La prise de la Bastille eut son retentissement dans le monde entier, et les peuples l'interprétèrent ainsi, saluant en cette grande journée la journée de l'émancipation des esprits et des corps, la journée de l'affranchissement.

En honorant aujourd'hui la mémoire des héros qui s'emparèrent de la prison du despotisme, en rendant hommage à leur courage, à leur vaillance, songeons que nous aussi nous avons envers la liberté de grands devoirs à remplir. L'ennemi est là, qui menace; et quel jour meilleur pour nous fortifier en des résolutions de persévérance et d'énergie, que celui de cette grande commémoration ?

Contre la monarchie, contre le césarisme, pour la République et pour la liberté, tel doit être le cri des cœurs républicains !"
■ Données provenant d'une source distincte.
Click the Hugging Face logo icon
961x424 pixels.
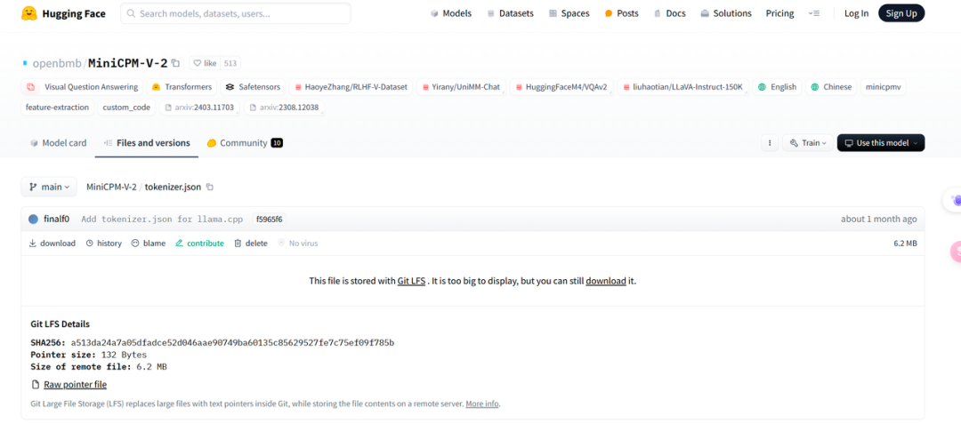click(29, 13)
La Dépêche de Brest 14 juillet 1889. Presse républicaine (gauche).

CHRONIQUE LOCALE

La fête nationale. — La fête nationale a été célébrée avant-hier à Brest avec un éclat inaccoutumé. Dès la veille, comme nous l'avons déjà dit, nombre d'habitants répondant à l'appel du maire, avaient pavoisé leurs maisons. Le matin, les trois couleurs flottaient dans les rues; le temps était propice, la journée s'annonçait bien.

La revue des troupes qui composent notre garnison est un spectacle toujours suivi avec empressement par notre population. Comme toujours, dès huit heures, les contre-allées du cours d'Ajot se couvraient de monde ; dans la tribune officielle, dressée à l'endroit accoutumé, se tenaient à huit heures et demie, les représentants des autorités civiles; M. le vice- amiral Zédé, préfet maritime, arrivait en- suite et passait devant le front des troupes. Puis les divers corps défilaient avec cette mâle allure que nous éprouvons chaque fois un plaisir patriotique à contempler. Cette partie du programme de la fête eut été parfaite, sans un déplorable incident sur lequel nous reviendrons

Le reste du programme a été suivi dans l'après-midi et dans la soirée, et partout l'ordre n'a cessé de régner. Une foule de promeneurs en habits de fête remplissait les rues principales.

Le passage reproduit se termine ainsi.